Which lines of the entries contain the word "will"? Please list them.
═════ DATA FOR THIS EXERCISE ═════
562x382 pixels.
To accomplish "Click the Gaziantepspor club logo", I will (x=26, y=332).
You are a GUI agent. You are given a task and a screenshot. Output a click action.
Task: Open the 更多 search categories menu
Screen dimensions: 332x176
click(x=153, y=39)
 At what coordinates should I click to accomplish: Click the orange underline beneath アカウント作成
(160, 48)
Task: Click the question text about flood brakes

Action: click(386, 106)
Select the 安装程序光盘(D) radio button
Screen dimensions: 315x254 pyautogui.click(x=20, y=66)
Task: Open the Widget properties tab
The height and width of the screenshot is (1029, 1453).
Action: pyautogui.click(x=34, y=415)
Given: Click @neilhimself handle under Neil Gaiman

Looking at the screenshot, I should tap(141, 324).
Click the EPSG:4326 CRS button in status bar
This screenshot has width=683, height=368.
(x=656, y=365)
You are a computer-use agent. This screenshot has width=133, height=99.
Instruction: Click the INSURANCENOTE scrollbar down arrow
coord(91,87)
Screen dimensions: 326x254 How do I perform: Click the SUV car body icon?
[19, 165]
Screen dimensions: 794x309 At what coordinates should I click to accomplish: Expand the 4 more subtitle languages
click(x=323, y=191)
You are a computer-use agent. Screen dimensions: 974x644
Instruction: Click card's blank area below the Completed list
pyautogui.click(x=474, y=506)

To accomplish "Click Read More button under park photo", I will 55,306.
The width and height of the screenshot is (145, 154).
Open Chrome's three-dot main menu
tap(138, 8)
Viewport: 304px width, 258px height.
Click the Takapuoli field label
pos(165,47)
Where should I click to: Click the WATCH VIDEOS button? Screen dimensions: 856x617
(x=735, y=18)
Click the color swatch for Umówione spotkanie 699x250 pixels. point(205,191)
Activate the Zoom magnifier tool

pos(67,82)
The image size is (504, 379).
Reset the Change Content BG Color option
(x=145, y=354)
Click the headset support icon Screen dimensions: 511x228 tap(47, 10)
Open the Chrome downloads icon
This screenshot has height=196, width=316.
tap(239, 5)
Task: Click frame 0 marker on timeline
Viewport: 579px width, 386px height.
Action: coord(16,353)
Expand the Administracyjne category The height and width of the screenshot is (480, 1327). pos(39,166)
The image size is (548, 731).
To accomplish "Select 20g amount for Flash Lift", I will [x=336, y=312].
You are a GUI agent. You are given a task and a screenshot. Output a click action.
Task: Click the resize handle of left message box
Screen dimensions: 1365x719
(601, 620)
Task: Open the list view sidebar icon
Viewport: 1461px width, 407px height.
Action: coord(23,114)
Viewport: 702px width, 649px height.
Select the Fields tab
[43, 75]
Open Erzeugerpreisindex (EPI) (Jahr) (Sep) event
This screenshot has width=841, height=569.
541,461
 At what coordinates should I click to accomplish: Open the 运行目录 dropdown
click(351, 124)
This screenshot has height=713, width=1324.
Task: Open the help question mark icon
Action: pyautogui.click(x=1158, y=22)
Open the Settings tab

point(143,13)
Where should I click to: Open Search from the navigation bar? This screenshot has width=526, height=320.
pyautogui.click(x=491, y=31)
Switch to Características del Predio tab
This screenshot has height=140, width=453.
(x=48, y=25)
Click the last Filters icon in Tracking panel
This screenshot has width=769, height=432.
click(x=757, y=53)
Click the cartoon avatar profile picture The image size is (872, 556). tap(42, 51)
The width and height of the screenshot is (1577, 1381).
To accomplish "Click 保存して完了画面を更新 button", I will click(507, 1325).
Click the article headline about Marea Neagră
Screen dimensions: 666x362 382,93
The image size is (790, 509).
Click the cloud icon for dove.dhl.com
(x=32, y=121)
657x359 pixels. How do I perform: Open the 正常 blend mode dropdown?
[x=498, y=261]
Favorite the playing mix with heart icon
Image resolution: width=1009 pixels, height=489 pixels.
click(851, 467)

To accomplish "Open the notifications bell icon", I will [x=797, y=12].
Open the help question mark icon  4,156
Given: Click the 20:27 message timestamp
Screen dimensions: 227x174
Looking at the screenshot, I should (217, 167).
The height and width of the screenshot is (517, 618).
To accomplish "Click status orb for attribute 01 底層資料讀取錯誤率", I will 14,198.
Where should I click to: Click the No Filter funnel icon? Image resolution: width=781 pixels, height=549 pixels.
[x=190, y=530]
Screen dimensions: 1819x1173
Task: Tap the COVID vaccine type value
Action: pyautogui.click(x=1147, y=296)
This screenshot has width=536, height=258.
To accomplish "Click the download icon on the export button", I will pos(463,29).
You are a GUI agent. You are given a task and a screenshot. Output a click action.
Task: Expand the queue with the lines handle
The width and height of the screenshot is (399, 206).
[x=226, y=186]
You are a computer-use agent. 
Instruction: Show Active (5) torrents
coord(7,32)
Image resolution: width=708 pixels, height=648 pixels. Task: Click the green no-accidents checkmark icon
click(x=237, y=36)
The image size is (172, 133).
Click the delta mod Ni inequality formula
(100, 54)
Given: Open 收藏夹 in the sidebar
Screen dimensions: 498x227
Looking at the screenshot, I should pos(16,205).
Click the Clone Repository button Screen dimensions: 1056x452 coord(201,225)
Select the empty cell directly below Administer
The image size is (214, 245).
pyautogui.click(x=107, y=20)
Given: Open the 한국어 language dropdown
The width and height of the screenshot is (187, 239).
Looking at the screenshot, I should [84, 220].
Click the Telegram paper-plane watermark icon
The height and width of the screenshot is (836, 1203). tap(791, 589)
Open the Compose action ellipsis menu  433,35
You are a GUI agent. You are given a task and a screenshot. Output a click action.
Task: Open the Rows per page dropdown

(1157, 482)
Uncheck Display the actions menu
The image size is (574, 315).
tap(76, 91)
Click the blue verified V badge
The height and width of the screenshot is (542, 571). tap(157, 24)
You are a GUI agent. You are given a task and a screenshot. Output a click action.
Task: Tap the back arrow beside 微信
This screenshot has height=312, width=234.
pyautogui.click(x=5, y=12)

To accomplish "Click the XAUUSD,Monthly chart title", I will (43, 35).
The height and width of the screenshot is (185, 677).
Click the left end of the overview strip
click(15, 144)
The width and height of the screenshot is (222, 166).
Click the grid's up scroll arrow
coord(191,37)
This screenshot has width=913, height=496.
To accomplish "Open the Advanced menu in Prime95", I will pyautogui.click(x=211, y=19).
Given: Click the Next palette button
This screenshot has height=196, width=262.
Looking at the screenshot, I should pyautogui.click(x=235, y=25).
═════
FINISHED TASK
To accomplish "Click the Gaziantepspor club logo", I will (x=26, y=332).
To accomplish "Click Read More button under park photo", I will 55,306.
To accomplish "Select 20g amount for Flash Lift", I will [x=336, y=312].
To accomplish "Click 保存して完了画面を更新 button", I will click(507, 1325).
To accomplish "Open the notifications bell icon", I will [x=797, y=12].
To accomplish "Click status orb for attribute 01 底層資料讀取錯誤率", I will 14,198.
To accomplish "Click the download icon on the export button", I will pos(463,29).
To accomplish "Click the XAUUSD,Monthly chart title", I will (43, 35).
To accomplish "Open the Advanced menu in Prime95", I will pyautogui.click(x=211, y=19).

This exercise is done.